Gli effetti principali sono, soprattutto, legati alla protezione del cuore e del sistema circolatorio, aspetto positivo già evidenziato dagli studi epidemiologici, iniziati intorno agli anni '70. In quegli anni furono studiati gli "Inuits", una popolazione eschimese, che si cibava, prevalentemente, di pesce proveniente dalle coste della Groenlandia e del Giappone, a questo tipo di alimentazione si poteva far derivare la minore presenza di malattie all'apparato cardiovascolare.
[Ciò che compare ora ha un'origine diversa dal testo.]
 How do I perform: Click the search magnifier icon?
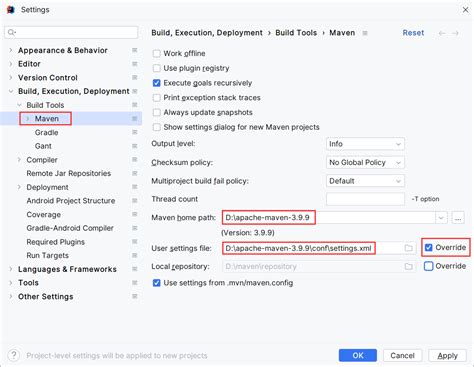click(x=12, y=32)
Inoltre gli Omega 3 riducono la possibile formazione di coaguli nel sangue, controllano il livello plasmatico dei lipidi e la pressione arteriosa.

Una recente ricerca in Svezia ha coinvolto 4000 maschi dai 15 ai 18 anni per verificare gli effetti del consumo di pesce in un'età con grande capacità di apprendimento. Da ciò è emerso che, se si mangia il pesce almeno una volta alla settimana, si può aumentare il proprio quoziente intellettivo in una percentuale del 6% circa. Un tempo, questo effetto positivo del consumo di pesce, era imputato al fosforo; in realtà, il merito va alla presenza degli Omega 3 attivi maggiormente nel pesce azzurro. Un'unica avvertenza: una cottura eccessiva può distruggere il patrimonio di acidi grassi essenziali.

La longevità dei giapponesi è dovuta al consumo di abbondanti quantità di pesce crudo o cotto a basse temperature. Vari studi mostrano come l'assunzione di due porzioni circa di pesce a settimana riduca la possibilità di contrarre determinate patologie:
  • aiuta a prevenire il diabete; 
  • riduce il rischio di sviluppare malattie cardiovascolari e protegge la salute del cuore e dei vasi sanguigni; 
  • riduce la probabilità di ammalarsi di depressione e aumenta il buon umore; 
  • uno studio ha evidenziato come, due porzioni di pesce al mese. dallo svezzamento al primo anno di vita, limiterebbero il rischio di sviluppare rinite allergica, asma ed eczema in quei soggetti che possono essere, per famiglia, predisposti. 
Per verificare la freschezza del pesce bisogna controllare la consistenza soda della carne, la pelle, che deve essere lucida e tesa, le branchie devono essere intatte e il ventre integro, l'occhio brillante, la coda e le pinne non devono essere rovinate e l'odore non deve essere sgradevole. E allora dopo aver seguito alla lettera tutte queste accortezze....gustatevi questo toccasana per cuore e cervello!